Staff level therapists in each discipline were asked to work on a training program for the senior rehab techs. They developed a training manual, wrote a lecture on each subject, and developed a test for each area.

The rehab techs receive written materials to study, attend a 30-minute lecture, and must pass a written test in each of the 15 areas of study.

For the first group of participants, the lectures were held once a week during lunch hour. The lectures have been videotaped which will give future participants the opportunity to watch the tapes at their convenience before taking the test.

A ‘blind checkoff’

The techs must pass a competency checkoff by at least two therapists. The tech is responsible for setting up the first competency check off with a therapist. The second competency, a blind checkoff, is done by a second therapist when the tech is not expecting it.
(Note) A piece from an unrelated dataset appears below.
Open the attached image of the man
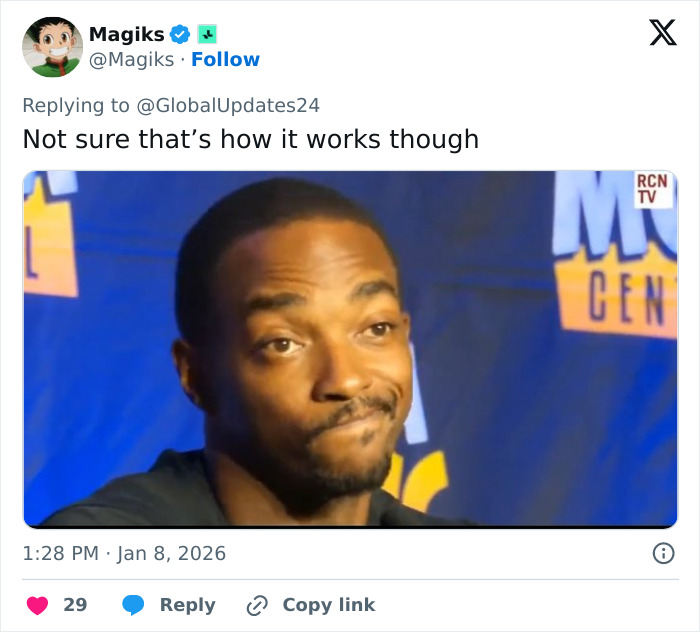Image resolution: width=700 pixels, height=632 pixels. pos(350,348)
"We wanted to make sure they were carrying out the procedures correctly when they weren’t aware they were being checked," Helmers says.
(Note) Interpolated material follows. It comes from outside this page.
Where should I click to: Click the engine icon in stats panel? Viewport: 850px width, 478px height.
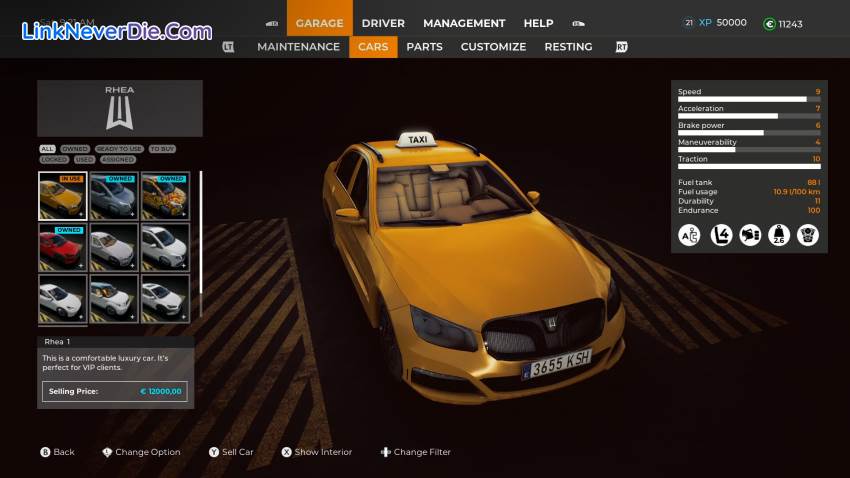pos(808,235)
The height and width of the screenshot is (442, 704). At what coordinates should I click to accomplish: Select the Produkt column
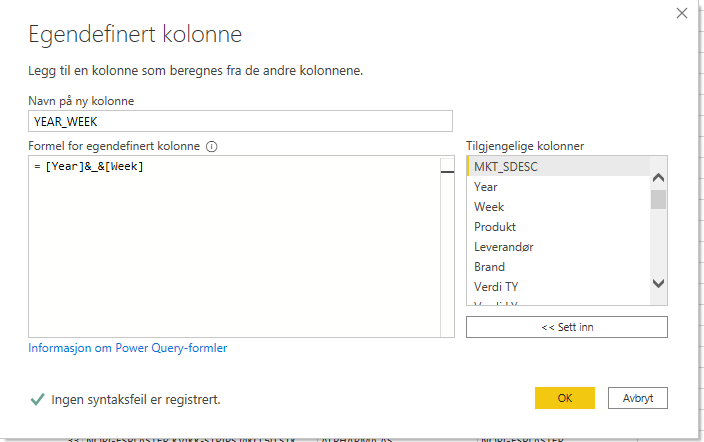point(495,226)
The technicians must make sure they get a therapist to do the checkoffs. (For examples of the checkoffs, see pp. 78-79.)

"They have to be checked off on more than 20 items, and this takes some time," Siroky says. "The techs have to be persistent and keep up with it in order to complete it within a six-month period."

Applicants for St. Thomas’ rehab tech program must have a high school degree, but many of the applicants are in college.

Techs with no background are hired as a basic tech and have six months to complete the senior rehab tech program. Those who are already enrolled in physical therapy, occupation therapy, or speech therapy programs do not have to pass the senior tech program.

"We debated adding some kind of post-high school training to our requirements, but we decided not to do it," Helmers says. "We have four techs here that have never been to college for therapy prerequisites but, nevertheless, are excellent techs."

In fact, the first tech to complete the program had no college training.

When a tech completes the senior rehab tech training, he or she receives a 10% salary increase.

The expectation is that newly hired technicians will learn the entry-level technician responsibilities within their first three months. Then, they have six additional months to meet the requirements of the senior rehabilitation tech position.

Helmers anticipates that some experienced techs may be able to complete the senior tech program in as little as two or three months.

The hospital employs 10 to 12 techs but not all are full-time. Even the part-time techs have to complete the senior tech training. Rehab techs rotate through the hospital’s units on a six-month basis but are expected, however, to flex between areas when the need occurs.

"We hope to promote cross-training and to make sure the techs can cover for each other," Helmers says.

At St. Thomas, therapists see the patients at least every other day. Technicians treat the medically stable patients, following the treatment plan created by the licensed therapists.

Therapists have the discretion to decide which patients are appropriate for treatment by technicians.

For instance, if a patient is not medically stable or has unique medical issues, the therapist may treat the patients instead of using a tech.